The love story goes on as narrated by Robert. Together with Egerton’s close links they tried to find him another woman so that one day she would inherit his vast property, a realistic but sad reason if you ask me. They found him an American black woman. Still wary of his feelings Egerton went into a thorough background check on her. He found that she had been married with kids in Australia. Poor Egerton, his last hope shattered.

The luxurious castle was built between 1930 and 1940. “It’s stones and zinc tiles were shipped from Europe and Asia, the builders specifically 100 Red Indians from America,” says Robert.

It’s the castle where Lord Egerton lived in loneliness or found fortress (heck- who really knows?) with his servants till 1958 when he succumbed to what Robert described as lung complications. This was after having flown twenty five doctors into the country to fix him.
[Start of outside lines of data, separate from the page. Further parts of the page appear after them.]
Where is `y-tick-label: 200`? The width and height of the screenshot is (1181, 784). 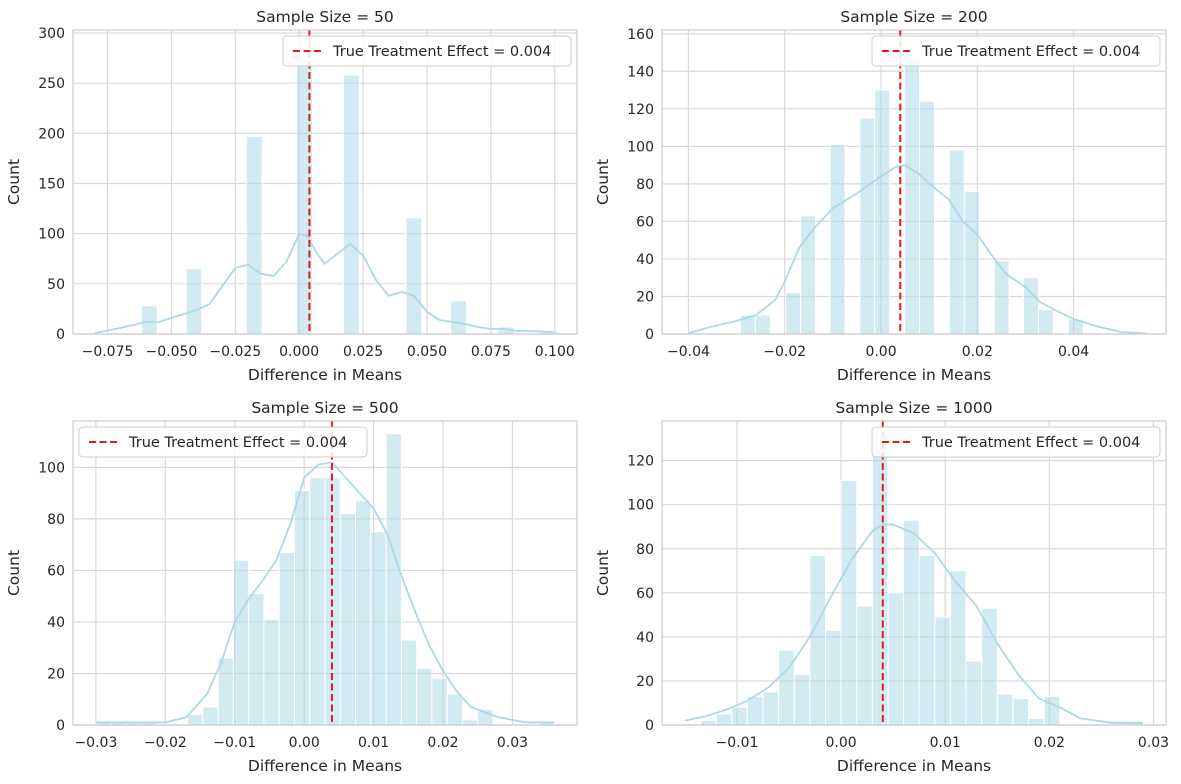 y-tick-label: 200 is located at coordinates (52, 134).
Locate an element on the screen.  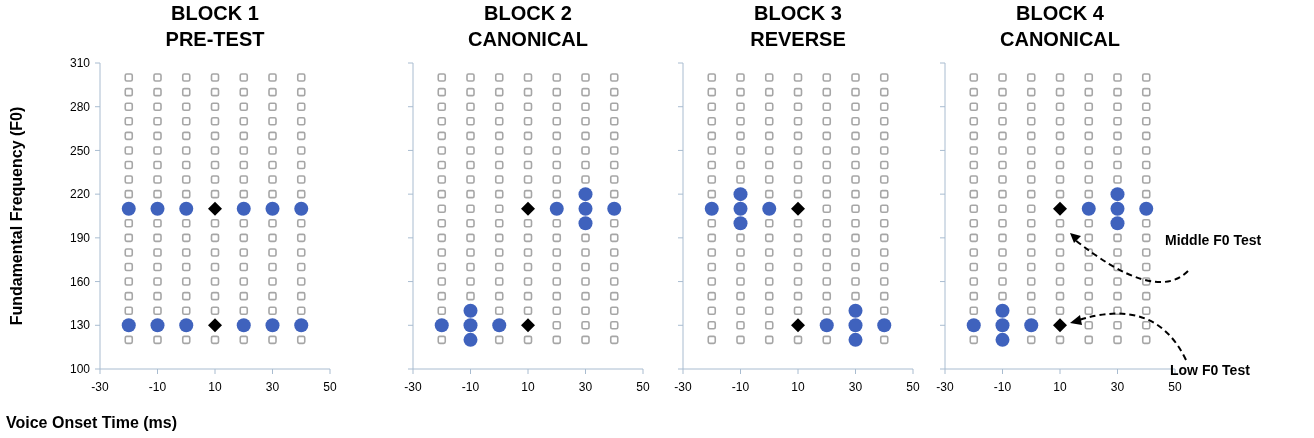
annotation: Low F0 Test is located at coordinates (1210, 370).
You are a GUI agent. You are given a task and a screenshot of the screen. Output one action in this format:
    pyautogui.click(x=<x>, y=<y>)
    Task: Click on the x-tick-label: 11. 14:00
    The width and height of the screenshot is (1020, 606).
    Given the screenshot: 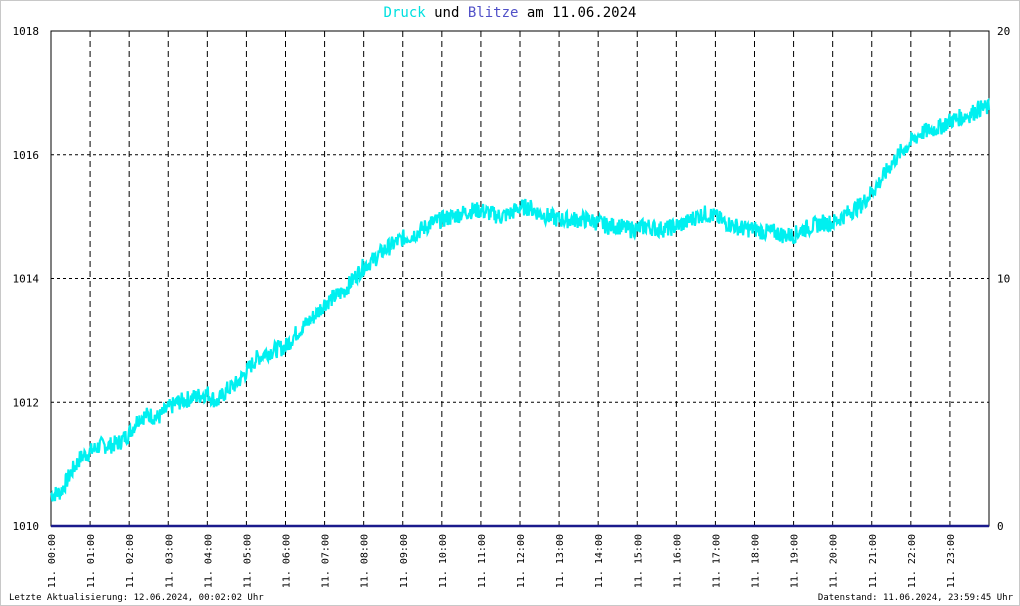 What is the action you would take?
    pyautogui.click(x=600, y=561)
    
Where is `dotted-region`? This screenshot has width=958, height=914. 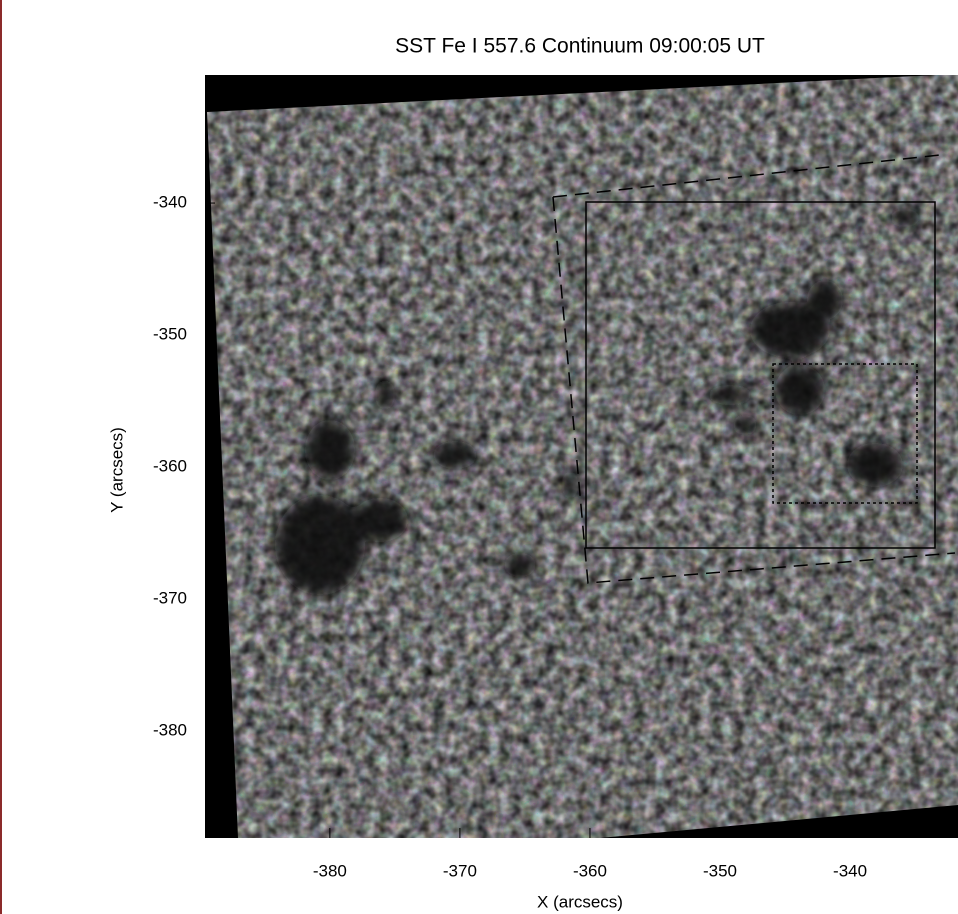
dotted-region is located at coordinates (845, 434).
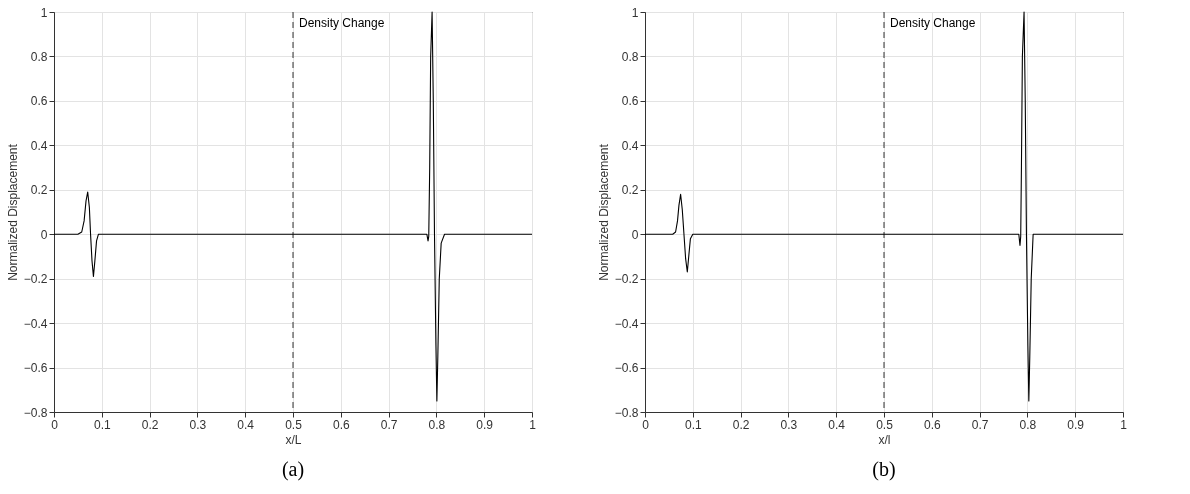  I want to click on text: (b), so click(884, 470).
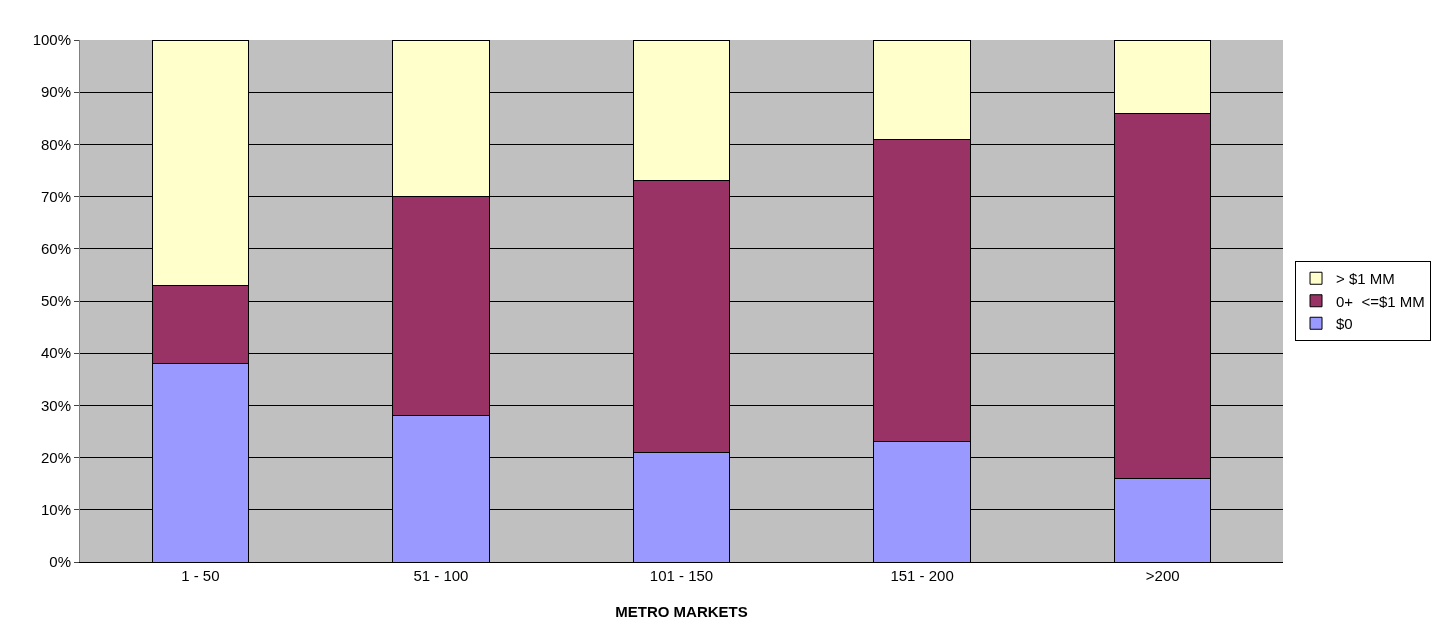 This screenshot has width=1443, height=642. What do you see at coordinates (682, 576) in the screenshot?
I see `x-tick-label: 101 - 150` at bounding box center [682, 576].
It’s sad that they couldn’t even save his life. He was buried in Nakuru. All his gold and movable wealth was sent to his family in London. His last surviving sibling died the same year as him. The castle is now an art just two decades shy of a century in age, also a tourist attraction of international repute. It is now under the stewardship of the Egerton University which Lord Egerton himself also established.

I am curious if Lord would turn in his grave if he knew that women were today visiting his castle let alone getting married on its picturesque lawn. “I haven’t thought much about that as Lord is long gone,” Robert is taken aback. “I miss his lifestyle, he bought us many gifts; I remember he got me a motor bike, three suits and ties,” says Mzee Onyiego who is now putting on a ragged trench coat and a hideous hat.

I learn that if anyone looks down on you, you should go on and prove them wrong by building yourself a castle! Well, metaphorically :-) It’s about making the best out of every situation. But for it to be at the expense of your closure is wanting … I am still mystified after my safari into the Lord’s castle of love.